→ **Your instructions**
Please show every line from the entries that carries the word "Manager".

→ **Provided entries**
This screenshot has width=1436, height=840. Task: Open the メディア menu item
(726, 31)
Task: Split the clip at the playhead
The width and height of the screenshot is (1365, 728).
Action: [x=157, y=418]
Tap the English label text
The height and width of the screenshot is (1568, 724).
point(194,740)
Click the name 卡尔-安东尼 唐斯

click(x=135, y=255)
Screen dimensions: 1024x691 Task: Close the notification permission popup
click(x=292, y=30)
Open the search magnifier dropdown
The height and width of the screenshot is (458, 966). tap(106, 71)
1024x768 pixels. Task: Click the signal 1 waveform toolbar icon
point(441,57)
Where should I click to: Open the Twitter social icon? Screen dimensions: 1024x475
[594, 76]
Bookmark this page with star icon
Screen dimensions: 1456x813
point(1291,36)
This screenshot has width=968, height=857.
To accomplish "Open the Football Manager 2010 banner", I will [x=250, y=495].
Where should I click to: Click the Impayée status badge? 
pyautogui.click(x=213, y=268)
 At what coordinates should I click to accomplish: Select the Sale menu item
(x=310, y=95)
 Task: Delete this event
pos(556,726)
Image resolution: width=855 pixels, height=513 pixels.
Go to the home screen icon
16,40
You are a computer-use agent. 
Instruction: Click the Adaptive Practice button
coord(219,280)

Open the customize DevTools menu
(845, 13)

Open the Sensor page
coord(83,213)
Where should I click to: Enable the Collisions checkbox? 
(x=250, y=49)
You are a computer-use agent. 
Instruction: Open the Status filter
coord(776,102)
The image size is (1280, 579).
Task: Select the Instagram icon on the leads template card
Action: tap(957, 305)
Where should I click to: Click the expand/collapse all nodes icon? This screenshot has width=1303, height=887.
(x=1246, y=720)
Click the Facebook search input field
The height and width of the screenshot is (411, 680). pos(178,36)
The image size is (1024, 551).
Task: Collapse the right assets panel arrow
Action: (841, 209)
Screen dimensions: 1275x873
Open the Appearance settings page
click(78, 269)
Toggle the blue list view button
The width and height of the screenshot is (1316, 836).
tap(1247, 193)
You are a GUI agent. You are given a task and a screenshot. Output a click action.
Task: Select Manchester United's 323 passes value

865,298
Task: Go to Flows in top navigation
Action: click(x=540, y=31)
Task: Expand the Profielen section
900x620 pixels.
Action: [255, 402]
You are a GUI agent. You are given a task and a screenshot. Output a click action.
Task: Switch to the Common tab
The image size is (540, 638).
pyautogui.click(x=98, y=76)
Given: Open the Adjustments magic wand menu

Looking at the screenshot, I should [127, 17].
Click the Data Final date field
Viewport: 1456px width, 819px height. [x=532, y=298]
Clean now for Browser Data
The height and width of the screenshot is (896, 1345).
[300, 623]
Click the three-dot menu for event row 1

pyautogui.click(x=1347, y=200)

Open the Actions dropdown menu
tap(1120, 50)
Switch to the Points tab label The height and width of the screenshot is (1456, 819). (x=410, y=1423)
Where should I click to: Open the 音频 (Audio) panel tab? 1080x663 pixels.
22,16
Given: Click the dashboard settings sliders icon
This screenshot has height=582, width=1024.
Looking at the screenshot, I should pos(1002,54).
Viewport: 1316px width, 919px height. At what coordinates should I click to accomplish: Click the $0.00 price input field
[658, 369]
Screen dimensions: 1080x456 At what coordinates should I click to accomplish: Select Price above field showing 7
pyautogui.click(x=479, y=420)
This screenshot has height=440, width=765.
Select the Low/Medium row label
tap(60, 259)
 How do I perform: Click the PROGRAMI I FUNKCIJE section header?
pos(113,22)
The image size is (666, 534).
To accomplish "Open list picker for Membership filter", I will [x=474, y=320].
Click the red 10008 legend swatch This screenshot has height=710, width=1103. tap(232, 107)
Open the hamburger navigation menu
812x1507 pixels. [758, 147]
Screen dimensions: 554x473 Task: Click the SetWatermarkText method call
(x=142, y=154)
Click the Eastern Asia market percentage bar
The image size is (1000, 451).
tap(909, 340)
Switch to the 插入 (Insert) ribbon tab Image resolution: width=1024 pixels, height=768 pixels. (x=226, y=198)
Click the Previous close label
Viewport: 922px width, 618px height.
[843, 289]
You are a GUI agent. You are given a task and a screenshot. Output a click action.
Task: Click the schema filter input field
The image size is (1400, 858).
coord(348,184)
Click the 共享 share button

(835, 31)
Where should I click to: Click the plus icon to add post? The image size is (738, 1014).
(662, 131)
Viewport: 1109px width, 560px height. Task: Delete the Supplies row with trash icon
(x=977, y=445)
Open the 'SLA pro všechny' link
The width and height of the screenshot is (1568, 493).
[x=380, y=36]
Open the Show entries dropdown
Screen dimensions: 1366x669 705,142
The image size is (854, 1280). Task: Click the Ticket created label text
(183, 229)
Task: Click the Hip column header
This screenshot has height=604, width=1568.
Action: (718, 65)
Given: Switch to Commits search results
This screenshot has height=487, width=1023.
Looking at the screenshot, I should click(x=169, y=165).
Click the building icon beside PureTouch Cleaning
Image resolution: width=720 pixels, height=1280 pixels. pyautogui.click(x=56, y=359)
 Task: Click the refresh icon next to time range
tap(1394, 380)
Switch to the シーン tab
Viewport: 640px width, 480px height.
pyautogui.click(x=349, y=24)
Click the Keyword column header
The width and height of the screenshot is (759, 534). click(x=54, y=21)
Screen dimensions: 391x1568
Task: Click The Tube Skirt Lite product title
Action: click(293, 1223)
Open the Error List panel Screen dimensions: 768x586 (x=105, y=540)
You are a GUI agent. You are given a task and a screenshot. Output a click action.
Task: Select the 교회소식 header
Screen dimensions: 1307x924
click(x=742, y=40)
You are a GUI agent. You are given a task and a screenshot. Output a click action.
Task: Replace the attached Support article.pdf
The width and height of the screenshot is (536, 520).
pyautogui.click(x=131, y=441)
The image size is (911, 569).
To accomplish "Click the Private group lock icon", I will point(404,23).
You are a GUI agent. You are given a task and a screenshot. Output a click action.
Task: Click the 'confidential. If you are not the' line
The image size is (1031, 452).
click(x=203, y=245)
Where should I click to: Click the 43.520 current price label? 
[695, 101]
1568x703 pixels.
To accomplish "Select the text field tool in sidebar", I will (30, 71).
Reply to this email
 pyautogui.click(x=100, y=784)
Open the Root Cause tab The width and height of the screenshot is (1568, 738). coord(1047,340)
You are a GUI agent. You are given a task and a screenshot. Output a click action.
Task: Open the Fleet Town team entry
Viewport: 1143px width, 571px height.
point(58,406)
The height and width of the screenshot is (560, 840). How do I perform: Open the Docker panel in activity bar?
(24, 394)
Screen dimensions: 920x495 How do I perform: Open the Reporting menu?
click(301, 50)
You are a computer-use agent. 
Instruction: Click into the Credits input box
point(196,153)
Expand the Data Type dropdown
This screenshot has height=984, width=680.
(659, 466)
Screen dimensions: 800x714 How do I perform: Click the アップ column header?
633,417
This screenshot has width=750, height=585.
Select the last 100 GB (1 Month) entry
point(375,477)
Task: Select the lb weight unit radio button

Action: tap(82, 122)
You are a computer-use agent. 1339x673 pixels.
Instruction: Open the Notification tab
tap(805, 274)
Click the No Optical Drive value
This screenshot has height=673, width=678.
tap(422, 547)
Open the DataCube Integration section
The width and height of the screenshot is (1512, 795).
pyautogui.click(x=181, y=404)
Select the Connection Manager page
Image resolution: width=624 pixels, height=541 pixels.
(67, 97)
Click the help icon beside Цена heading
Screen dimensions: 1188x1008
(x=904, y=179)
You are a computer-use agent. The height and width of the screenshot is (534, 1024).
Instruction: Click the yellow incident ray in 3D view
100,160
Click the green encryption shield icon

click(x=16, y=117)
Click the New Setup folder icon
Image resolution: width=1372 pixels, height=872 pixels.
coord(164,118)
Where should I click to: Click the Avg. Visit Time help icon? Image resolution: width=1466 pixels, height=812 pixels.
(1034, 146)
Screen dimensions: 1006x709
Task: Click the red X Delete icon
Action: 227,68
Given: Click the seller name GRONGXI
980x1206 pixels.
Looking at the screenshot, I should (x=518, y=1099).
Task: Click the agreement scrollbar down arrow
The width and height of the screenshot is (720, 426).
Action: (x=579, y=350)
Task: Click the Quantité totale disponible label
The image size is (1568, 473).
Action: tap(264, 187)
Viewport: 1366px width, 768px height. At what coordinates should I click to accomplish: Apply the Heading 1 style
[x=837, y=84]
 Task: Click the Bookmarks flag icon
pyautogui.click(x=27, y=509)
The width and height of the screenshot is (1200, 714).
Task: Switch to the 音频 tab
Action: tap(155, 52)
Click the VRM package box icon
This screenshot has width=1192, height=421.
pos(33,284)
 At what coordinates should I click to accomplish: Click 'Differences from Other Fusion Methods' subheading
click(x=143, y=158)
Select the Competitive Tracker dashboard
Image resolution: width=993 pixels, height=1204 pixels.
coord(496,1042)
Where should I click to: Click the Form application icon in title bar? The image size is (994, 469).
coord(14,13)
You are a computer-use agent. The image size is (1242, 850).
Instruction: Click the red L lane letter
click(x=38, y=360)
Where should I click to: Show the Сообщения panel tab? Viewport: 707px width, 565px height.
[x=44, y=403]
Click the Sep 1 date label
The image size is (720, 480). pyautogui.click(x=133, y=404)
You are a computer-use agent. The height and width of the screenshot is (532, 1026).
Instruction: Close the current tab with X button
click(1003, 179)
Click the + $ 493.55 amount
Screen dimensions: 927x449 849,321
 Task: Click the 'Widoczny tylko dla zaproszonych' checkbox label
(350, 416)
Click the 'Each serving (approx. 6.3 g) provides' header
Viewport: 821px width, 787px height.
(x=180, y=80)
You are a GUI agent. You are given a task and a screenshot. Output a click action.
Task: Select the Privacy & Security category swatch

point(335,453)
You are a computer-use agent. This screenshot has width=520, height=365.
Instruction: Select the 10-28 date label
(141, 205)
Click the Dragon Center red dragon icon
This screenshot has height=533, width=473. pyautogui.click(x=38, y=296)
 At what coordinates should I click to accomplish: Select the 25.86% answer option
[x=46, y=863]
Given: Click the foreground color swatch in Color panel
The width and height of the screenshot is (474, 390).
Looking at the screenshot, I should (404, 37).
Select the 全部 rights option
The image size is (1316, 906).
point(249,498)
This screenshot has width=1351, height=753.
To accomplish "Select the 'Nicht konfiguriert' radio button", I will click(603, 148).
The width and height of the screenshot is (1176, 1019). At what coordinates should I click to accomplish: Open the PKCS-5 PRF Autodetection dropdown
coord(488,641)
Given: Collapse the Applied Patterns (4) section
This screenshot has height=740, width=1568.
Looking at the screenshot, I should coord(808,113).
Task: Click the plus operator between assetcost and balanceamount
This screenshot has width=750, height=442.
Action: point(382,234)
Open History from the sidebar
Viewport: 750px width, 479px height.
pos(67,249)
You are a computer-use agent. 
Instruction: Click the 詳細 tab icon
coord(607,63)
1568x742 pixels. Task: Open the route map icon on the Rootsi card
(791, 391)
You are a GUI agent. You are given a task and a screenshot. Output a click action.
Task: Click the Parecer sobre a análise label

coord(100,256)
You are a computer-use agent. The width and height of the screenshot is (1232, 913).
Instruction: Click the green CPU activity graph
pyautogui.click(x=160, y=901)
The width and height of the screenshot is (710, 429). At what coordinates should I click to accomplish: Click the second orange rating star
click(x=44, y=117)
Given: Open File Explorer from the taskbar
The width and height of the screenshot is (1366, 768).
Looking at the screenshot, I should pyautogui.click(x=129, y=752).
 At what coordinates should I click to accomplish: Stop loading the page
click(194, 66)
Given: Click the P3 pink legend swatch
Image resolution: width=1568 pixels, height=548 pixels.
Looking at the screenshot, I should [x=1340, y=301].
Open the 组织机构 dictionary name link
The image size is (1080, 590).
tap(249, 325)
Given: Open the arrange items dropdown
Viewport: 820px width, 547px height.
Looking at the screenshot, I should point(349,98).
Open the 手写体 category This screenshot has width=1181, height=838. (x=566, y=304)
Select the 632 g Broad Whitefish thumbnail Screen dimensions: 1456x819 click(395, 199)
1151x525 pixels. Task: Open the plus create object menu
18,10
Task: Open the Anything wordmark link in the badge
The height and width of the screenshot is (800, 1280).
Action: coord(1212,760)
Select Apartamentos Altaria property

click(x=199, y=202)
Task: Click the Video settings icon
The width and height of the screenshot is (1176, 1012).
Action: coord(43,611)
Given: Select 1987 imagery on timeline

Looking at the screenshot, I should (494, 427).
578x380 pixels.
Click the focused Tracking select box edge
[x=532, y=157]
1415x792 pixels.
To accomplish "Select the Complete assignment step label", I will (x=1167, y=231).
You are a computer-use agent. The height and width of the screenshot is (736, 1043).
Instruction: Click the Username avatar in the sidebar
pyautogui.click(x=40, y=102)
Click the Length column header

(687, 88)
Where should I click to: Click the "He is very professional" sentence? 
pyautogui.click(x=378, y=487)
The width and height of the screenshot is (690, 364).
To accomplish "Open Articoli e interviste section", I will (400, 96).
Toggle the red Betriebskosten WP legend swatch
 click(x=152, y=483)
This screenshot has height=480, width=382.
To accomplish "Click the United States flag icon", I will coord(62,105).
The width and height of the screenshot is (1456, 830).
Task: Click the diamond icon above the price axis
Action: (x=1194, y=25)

→ **Solution to the problem**
To accomplish "Open the Football Manager 2010 banner", I will [x=250, y=495].
Select the Connection Manager page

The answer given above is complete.